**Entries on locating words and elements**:
>> START
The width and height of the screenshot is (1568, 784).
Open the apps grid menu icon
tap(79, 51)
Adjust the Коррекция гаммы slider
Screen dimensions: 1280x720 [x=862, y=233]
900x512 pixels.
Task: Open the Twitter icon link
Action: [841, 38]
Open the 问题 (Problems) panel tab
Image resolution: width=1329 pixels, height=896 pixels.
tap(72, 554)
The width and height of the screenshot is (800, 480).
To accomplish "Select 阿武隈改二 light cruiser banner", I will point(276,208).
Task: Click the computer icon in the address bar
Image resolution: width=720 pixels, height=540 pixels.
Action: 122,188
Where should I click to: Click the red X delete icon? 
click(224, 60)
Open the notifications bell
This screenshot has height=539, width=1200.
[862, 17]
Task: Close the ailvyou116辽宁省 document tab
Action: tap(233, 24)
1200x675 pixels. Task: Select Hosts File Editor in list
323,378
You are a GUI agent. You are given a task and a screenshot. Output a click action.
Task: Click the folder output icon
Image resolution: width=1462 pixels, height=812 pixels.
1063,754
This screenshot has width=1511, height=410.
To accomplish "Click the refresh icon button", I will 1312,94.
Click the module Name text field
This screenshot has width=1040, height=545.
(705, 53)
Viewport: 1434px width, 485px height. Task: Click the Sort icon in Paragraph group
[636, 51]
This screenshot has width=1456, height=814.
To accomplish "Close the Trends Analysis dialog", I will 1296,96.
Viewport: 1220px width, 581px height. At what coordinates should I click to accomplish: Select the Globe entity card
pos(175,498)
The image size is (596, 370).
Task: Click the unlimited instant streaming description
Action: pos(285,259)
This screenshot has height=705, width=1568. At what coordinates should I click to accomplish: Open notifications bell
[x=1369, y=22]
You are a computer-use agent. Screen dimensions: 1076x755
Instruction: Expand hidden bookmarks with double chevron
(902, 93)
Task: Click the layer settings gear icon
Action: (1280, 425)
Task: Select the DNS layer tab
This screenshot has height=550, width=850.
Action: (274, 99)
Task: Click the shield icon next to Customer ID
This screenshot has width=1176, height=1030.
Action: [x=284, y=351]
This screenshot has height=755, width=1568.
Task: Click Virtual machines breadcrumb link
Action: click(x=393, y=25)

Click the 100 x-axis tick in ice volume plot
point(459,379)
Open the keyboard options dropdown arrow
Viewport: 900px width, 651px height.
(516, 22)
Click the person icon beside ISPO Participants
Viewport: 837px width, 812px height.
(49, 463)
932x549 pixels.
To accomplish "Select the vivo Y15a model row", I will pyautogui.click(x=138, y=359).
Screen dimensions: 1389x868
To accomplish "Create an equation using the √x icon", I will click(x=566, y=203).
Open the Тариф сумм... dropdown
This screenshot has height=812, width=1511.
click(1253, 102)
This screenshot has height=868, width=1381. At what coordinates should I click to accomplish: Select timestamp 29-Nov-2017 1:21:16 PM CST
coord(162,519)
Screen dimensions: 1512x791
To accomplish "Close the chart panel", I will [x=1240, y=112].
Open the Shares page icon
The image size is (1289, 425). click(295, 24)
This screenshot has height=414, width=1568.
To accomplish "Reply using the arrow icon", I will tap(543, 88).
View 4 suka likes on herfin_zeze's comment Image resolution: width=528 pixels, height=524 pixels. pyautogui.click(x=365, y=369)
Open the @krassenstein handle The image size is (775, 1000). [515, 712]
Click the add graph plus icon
>> END
Rewrite all of the rows above, putting "The size of the screenshot is" in place of "The width and height of the screenshot is" each time it occurs and changing nothing else.

The size of the screenshot is (1568, 784).
Open the apps grid menu icon
tap(79, 51)
Adjust the Коррекция гаммы slider
Screen dimensions: 1280x720 [x=862, y=233]
900x512 pixels.
Task: Open the Twitter icon link
Action: [841, 38]
Open the 问题 (Problems) panel tab
Image resolution: width=1329 pixels, height=896 pixels.
tap(72, 554)
The size of the screenshot is (800, 480).
To accomplish "Select 阿武隈改二 light cruiser banner", I will point(276,208).
Task: Click the computer icon in the address bar
Image resolution: width=720 pixels, height=540 pixels.
Action: 122,188
Where should I click to: Click the red X delete icon? 
click(224, 60)
Open the notifications bell
This screenshot has height=539, width=1200.
[862, 17]
Task: Close the ailvyou116辽宁省 document tab
Action: tap(233, 24)
1200x675 pixels. Task: Select Hosts File Editor in list
323,378
You are a GUI agent. You are given a task and a screenshot. Output a click action.
Task: Click the folder output icon
Image resolution: width=1462 pixels, height=812 pixels.
1063,754
This screenshot has width=1511, height=410.
To accomplish "Click the refresh icon button", I will 1312,94.
Click the module Name text field
This screenshot has width=1040, height=545.
(705, 53)
Viewport: 1434px width, 485px height. Task: Click the Sort icon in Paragraph group
[636, 51]
This screenshot has width=1456, height=814.
To accomplish "Close the Trends Analysis dialog", I will 1296,96.
Viewport: 1220px width, 581px height. At what coordinates should I click to accomplish: Select the Globe entity card
pos(175,498)
The image size is (596, 370).
Task: Click the unlimited instant streaming description
Action: pos(285,259)
This screenshot has height=705, width=1568. At what coordinates should I click to accomplish: Open notifications bell
[x=1369, y=22]
You are a computer-use agent. Screen dimensions: 1076x755
Instruction: Expand hidden bookmarks with double chevron
(902, 93)
Task: Click the layer settings gear icon
Action: (1280, 425)
Task: Select the DNS layer tab
This screenshot has height=550, width=850.
Action: (274, 99)
Task: Click the shield icon next to Customer ID
This screenshot has width=1176, height=1030.
Action: [x=284, y=351]
This screenshot has height=755, width=1568.
Task: Click Virtual machines breadcrumb link
Action: click(x=393, y=25)

Click the 100 x-axis tick in ice volume plot
point(459,379)
Open the keyboard options dropdown arrow
Viewport: 900px width, 651px height.
(516, 22)
Click the person icon beside ISPO Participants
Viewport: 837px width, 812px height.
(49, 463)
932x549 pixels.
To accomplish "Select the vivo Y15a model row", I will pyautogui.click(x=138, y=359).
Screen dimensions: 1389x868
To accomplish "Create an equation using the √x icon", I will click(x=566, y=203).
Open the Тариф сумм... dropdown
This screenshot has height=812, width=1511.
click(1253, 102)
This screenshot has height=868, width=1381. At what coordinates should I click to accomplish: Select timestamp 29-Nov-2017 1:21:16 PM CST
coord(162,519)
Screen dimensions: 1512x791
To accomplish "Close the chart panel", I will [x=1240, y=112].
Open the Shares page icon
The image size is (1289, 425). click(295, 24)
This screenshot has height=414, width=1568.
To accomplish "Reply using the arrow icon", I will tap(543, 88).
View 4 suka likes on herfin_zeze's comment Image resolution: width=528 pixels, height=524 pixels. pyautogui.click(x=365, y=369)
Open the @krassenstein handle The image size is (775, 1000). [515, 712]
Click the add graph plus icon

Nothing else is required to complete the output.